● **Texte source**:
»»
Le renforcement des troupes de l’AFC/M23 dans plusieurs localités du sud du territoire de Lubero provoque un climat de peur au sein de la population. Dans plusieurs villages, des habitants ont abandonné leurs domiciles par crainte d’une reprise des affrontements. La société civile, forces vives de Lubero, estime que cette situation risque de compromettre le processus de paix en cours et appelle au respect des engagements déjà conclus entre les parties belligérantes.
Dans un entretien téléphonique accordé à Radio Moto Oïcha ce samedi 11 juillet 2026, le président de cette structure citoyenne, Muhindo Tafuteni, a fait état de déplacements massifs de populations dans les agglomérations de Kitsombiro, Alimbongo, Bingi, Bulehusa et leurs environs. Selon lui, le renforcement des positions rebelles observé depuis le 27 juin a semé la panique dans ces localités où plusieurs familles tentaient progressivement de reprendre une vie normale.
««
● **Données fournies**:
»»
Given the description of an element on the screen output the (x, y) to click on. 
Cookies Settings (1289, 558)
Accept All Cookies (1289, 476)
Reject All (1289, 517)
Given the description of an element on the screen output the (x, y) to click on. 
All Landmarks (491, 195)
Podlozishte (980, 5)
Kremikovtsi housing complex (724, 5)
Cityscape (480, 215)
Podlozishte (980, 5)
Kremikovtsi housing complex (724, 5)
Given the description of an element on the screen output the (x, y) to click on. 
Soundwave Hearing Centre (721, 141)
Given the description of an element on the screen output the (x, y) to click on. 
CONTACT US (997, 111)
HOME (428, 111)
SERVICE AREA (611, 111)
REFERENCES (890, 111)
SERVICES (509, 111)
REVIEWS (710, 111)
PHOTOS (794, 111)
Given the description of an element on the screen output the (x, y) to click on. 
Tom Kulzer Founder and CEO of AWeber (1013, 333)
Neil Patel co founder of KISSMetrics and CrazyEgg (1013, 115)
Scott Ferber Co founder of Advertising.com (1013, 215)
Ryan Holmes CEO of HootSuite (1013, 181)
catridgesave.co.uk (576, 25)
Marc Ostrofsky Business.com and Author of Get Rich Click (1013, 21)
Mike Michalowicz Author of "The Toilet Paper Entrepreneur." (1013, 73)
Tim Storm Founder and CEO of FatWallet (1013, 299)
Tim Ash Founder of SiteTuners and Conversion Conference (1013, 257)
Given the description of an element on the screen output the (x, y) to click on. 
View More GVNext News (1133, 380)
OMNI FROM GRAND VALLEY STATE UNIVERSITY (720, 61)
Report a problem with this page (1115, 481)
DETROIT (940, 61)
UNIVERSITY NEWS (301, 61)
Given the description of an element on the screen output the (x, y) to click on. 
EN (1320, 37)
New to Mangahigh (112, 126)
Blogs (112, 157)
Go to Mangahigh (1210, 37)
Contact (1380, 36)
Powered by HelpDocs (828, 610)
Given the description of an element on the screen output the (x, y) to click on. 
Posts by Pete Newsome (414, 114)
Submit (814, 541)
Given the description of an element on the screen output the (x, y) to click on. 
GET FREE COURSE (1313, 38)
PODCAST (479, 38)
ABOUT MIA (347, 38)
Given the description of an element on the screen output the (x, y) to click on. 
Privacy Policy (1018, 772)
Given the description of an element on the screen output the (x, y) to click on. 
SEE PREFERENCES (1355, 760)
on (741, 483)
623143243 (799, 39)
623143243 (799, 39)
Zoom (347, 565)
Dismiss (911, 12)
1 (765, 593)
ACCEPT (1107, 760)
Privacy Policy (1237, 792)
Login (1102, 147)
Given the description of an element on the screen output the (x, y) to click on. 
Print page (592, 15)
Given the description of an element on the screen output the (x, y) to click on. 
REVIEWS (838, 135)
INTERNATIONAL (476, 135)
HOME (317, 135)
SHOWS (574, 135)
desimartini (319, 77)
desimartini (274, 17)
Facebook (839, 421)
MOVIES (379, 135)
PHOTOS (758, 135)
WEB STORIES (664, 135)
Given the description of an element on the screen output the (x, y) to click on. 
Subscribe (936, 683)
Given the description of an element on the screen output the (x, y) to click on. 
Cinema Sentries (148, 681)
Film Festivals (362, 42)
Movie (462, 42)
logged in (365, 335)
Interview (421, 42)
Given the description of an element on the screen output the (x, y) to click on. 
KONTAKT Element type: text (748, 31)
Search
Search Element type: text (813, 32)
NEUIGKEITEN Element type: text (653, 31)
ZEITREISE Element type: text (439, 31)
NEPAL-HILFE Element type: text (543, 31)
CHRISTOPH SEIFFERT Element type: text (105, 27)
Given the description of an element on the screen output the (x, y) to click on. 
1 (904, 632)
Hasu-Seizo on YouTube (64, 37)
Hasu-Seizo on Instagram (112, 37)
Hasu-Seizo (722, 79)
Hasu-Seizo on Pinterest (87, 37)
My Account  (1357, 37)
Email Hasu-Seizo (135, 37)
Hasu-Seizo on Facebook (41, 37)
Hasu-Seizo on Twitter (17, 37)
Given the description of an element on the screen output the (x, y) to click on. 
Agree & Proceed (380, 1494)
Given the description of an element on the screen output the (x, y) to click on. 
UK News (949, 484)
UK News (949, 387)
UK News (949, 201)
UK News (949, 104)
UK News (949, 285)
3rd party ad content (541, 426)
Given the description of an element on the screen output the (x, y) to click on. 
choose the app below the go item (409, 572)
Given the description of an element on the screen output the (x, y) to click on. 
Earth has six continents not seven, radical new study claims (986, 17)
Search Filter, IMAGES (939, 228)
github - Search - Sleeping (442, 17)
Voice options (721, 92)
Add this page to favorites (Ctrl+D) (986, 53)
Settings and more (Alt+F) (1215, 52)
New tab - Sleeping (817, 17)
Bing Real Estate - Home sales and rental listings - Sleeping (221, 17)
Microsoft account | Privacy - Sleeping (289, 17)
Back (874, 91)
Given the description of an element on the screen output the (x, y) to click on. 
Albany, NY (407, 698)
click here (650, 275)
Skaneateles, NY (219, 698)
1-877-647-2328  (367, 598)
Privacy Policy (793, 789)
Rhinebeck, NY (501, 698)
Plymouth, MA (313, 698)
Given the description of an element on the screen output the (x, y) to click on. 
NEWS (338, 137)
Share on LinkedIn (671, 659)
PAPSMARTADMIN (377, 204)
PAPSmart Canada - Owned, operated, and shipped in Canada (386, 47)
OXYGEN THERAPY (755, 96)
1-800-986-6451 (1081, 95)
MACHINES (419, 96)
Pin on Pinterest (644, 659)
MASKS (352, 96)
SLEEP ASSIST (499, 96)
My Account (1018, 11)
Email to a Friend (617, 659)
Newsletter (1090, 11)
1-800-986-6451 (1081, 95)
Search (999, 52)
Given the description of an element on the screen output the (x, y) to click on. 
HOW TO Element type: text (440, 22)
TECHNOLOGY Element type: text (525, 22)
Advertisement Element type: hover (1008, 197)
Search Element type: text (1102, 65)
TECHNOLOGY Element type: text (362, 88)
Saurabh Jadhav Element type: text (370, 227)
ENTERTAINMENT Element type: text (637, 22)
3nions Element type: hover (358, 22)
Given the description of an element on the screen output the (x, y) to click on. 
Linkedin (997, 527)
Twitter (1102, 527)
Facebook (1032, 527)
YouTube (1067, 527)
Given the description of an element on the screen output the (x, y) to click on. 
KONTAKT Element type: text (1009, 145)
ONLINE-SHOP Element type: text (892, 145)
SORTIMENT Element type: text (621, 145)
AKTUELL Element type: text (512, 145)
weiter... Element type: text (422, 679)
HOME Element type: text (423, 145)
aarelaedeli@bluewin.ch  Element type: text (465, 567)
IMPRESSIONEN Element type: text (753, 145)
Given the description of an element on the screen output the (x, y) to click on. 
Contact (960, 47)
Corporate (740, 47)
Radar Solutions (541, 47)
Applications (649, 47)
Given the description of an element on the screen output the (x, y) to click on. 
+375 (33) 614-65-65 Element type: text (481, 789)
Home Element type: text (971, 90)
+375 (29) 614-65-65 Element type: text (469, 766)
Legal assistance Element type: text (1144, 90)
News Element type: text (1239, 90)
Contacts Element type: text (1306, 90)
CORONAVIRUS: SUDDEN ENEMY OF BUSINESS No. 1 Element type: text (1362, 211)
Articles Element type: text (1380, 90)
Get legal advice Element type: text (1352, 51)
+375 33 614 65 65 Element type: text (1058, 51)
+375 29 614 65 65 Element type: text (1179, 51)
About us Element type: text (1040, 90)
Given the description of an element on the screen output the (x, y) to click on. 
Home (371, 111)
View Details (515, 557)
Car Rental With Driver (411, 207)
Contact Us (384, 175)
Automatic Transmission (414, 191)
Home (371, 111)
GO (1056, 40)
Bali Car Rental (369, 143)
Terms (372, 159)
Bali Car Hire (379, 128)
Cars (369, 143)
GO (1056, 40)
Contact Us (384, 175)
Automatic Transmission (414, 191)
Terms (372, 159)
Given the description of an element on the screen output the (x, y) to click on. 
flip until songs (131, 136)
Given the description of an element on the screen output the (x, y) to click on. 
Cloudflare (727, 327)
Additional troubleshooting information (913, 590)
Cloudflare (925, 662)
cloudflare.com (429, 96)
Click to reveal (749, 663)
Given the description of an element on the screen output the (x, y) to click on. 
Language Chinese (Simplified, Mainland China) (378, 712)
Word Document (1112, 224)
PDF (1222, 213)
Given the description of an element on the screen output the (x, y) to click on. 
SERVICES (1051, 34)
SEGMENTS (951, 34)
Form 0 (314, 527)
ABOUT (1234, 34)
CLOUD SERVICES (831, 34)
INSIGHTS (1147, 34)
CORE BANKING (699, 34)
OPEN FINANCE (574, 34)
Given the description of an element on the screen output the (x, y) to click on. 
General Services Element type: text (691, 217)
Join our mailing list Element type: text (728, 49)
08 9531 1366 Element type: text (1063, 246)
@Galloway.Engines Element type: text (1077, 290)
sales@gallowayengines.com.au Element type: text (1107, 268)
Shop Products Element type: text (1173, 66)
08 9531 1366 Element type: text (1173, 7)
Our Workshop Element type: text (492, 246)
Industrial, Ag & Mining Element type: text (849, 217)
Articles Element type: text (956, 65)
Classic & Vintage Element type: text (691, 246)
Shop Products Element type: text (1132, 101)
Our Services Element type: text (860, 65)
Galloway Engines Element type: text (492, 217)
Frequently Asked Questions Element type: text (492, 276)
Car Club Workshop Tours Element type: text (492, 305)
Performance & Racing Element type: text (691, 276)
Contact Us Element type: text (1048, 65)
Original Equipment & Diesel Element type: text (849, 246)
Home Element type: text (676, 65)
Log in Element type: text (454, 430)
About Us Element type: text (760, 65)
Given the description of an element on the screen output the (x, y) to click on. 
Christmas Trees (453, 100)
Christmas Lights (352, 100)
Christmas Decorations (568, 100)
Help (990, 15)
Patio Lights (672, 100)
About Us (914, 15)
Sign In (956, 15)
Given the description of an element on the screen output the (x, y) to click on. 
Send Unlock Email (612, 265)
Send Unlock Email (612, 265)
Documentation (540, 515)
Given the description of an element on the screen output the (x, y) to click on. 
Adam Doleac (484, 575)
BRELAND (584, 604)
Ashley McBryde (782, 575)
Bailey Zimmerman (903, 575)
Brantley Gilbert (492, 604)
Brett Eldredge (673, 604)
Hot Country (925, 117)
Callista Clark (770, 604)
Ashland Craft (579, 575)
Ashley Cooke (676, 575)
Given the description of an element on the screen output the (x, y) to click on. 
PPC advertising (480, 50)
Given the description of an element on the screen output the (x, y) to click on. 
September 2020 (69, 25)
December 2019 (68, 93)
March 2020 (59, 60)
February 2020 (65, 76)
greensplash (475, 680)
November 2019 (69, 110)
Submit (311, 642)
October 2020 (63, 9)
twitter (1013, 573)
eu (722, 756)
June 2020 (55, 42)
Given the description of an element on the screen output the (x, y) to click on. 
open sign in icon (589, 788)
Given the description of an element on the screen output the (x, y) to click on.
««
● **Action demandée 1**: Résumez le texte source en deux phrases.
● **Action demandée 2**: D'après le texte source, depuis quelle date le renforcement des positions rebelles est-il observé ?
● **Action demandée 3**: Recopiez la partie du texte source qui commence par les mots contenant "Le renforcement des troupes" et se termine par "les parties belligérantes.", en substituant "résidents" à "habitants".

● **Réponse 1**: Le renforcement des troupes de l'AFC/M23 dans plusieurs localités du sud du territoire de Lubero fait régner la peur, et des habitants ont quitté leurs domiciles. Selon Muhindo Tafuteni, président de la société civile, forces vives de Lubero, ce renforcement observé depuis le 27 juin a provoqué des déplacements massifs à Kitsombiro, Alimbongo, Bingi, Bulehusa et dans leurs environs, et la société civile juge que cette situation menace le processus de paix.

● **Réponse 2**: Depuis le 27 juin.

● **Réponse 3**:
Le renforcement des troupes de l’AFC/M23 dans plusieurs localités du sud du territoire de Lubero provoque un climat de peur au sein de la population. Dans plusieurs villages, des résidents ont abandonné leurs domiciles par crainte d’une reprise des affrontements. La société civile, forces vives de Lubero, estime que cette situation risque de compromettre le processus de paix en cours et appelle au respect des engagements déjà conclus entre les parties belligérantes.